If you make those boxes, do NOT make them out of 2x12. Damn they are heavy. LOL


----------



## Alice Bezemer (Aug 4, 2010)

Selena van Leeuwen said:


> nice to see :razz:
> 
> Alice, you can use the bag (from object guarding) to. We sometime use it, to place the dog on the right distande from the hurdle.


tried that yesterday and it works like a charm ! going to expand on it with the widthjump and highjump/climb so he gets to know his place and goes where i want him to 

gotta love this forum for all the excellent ideas that are available :mrgreen:


----------



## eugene ramirez (Jun 22, 2010)

@Martine, "The distance has to be adapted to each dog individually, but normally it is about 7 to 8 meters. One meter is MUCH too close. A dog can never perform a nice jump from that distance."

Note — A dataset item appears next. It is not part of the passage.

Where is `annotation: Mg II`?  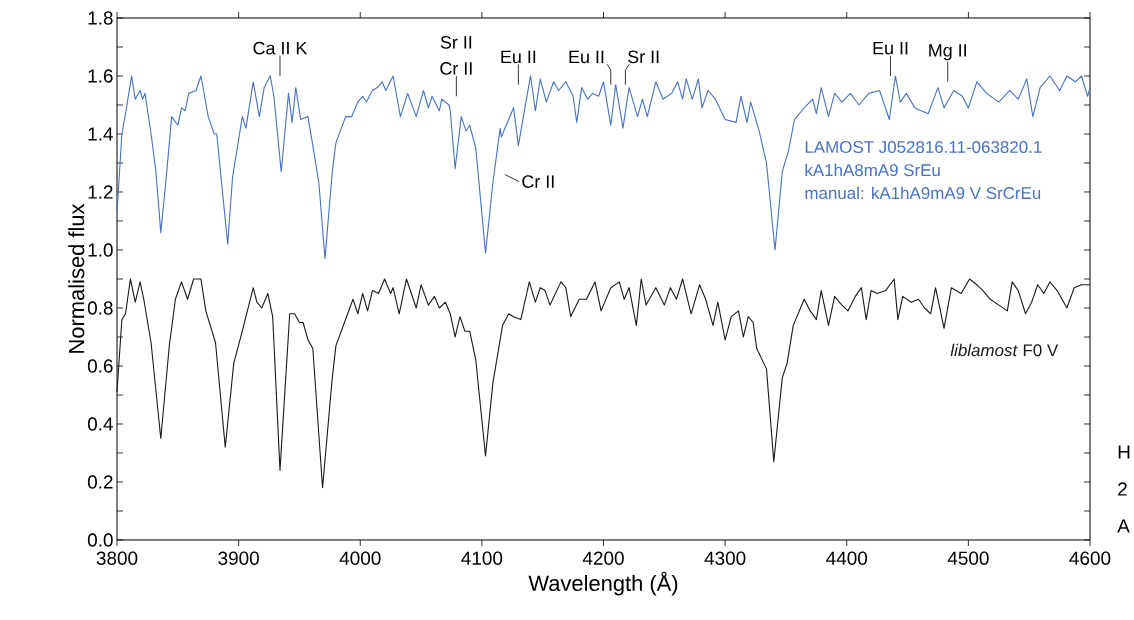 annotation: Mg II is located at coordinates (948, 52).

thank you. We will try your suggestion.


----------



## Alice Bezemer (Aug 4, 2010)

eugene ramirez said:


> @Martine, "The distance has to be adapted to each dog individually, but normally it is about 7 to 8 meters. One meter is MUCH too close. A dog can never perform a nice jump from that distance."
> 
> thank you. We will try your suggestion.


not true 

we train our dogs on 1 meter from the jump be it the climb, width or 3 ft high jump...and trust me the perform a very nice jump indeed 

but it also depends on the area of sports that you train in.


----------



## Martine Loots (Dec 28, 2009)

Alice Bezemer said:


> not true
> 
> we train our dogs on 1 meter from the jump be it the climb, width or 3 ft high jump...and trust me the perform a very nice jump indeed
> 
> but it also depends on the area of sports that you train in.


I agree with the climb. We also do that for the palissade. But I wouldn't call that a jump. More of a climbing exercise.

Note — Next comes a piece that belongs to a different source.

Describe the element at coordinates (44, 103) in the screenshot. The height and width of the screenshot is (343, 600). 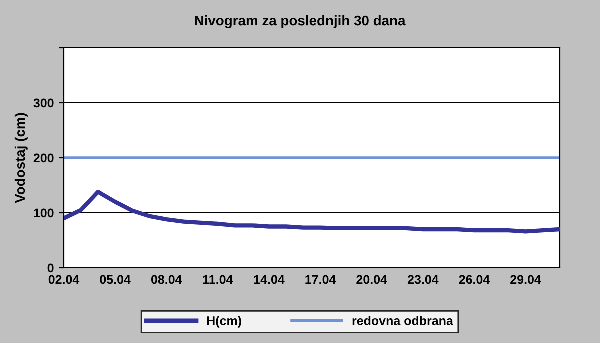
I see `y-tick-label: 300` at that location.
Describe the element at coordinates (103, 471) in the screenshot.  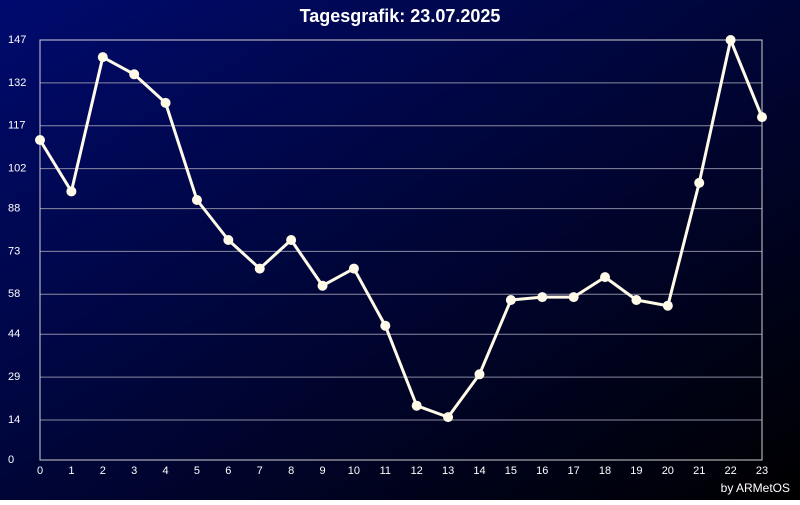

Agree too that a dog can pass a 3ft hurdle even when standing at 1m, but then you don't get a nice fluid jump (wij noemen dat een "vierkante noodsprong")
It even works for our NVBK hurdle which is 1.20m (approx 4ft) but isn't really nice to watch.
I have no idea how large the wide jump in KNPV is, but in Ring it's 4m and to pass that without touching is very difficult from 1m distance. There the dog has to get some speed before jumping.


----------



## Alice Bezemer (Aug 4, 2010)

Martine Loots said:


> I agree with the climb. We also do that for the palissade. But I wouldn't call that a jump. More of a climbing exercise.
> 
> Agree too that a dog can pass a 3ft hurdle even when standing at 1m, but then you don't get a nice fluid jump (wij noemen dat een "vierkante noodsprong")
> It even works for our NVBK hurdle which is 1.20m (approx 4ft) but isn't really nice to watch.
> I have no idea how large the wide jump in KNPV is, but in Ring it's 4m and to pass that without touching is very difficult from 1m distance. There the dog has to get some speed before jumping.

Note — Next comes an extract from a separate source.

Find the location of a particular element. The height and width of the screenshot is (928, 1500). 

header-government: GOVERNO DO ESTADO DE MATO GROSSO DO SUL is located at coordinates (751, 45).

width is 2.25 mtrs...as for the pallisade its not as high as with your pallisade 1.75 mtrs high but still we sit the dog at 1 mtr approx from the jump  and get a very nice result in all jumps/climbs but I see what you mean  hurdle is 1 mtr in hight.


----------



## Martine Loots (Dec 28, 2009)

Alice Bezemer said:


> width is 2.25 mtrs...as *for the pallisade its not as high as with your pallisade 1.75 mtrs high but still we sit the dog at 1 mtr approx from the jump  and get a very nice result* in all jumps/climbs but I see what you mean  hurdle is 1 mtr in hight.


Completely agree for the palissade. We also place the dog at about 1m because there it's important that he doesn't jump out of speed but out of strength


----------



## Kadi Thingvall (Jan 22, 2007)

Alice Bezemer said:


> not true
> 
> we train our dogs on 1 meter from the jump be it the climb, width or 3 ft high jump...and trust me the perform a very nice jump indeed
> 
> but it also depends on the area of sports that you train in.


I've met lots of dogs that can jump lower heights when put close, and even a few that can do the FR hurdle at maximum when put very close (1 meter). But few, and in almost every case when the dog was given more room, it was able to jump better.

But the FR hurdle at maximum, and I believe the BR one also, is 1.2m. 3ft is approximately 0.9 meters, which is the minimum height for the FR hurdle, and almost 12 inches lower then maximum.


----------



## eugene ramirez (Jun 22, 2010)

Martine, We've been doing our training and jumps for MR maximum which is 1.2 meters I believe, from one meter or around 3 feet away. Many of the other competitors are doing the same thing during competition.

I am not sure what the rule is in term of distance allowed from the hurdle during competition. Does anyone know what is the maximum allowable distance from the hurdle for MR?

When you said you train is stages, I thought you meant in the beginning stages, you train your dog far from the hurdle, but as they get better at it, you bring them closer. 

But anyways, I will try training from a greater distance, then gradually bring him closer to the hurdle as he becomes proficient.


----------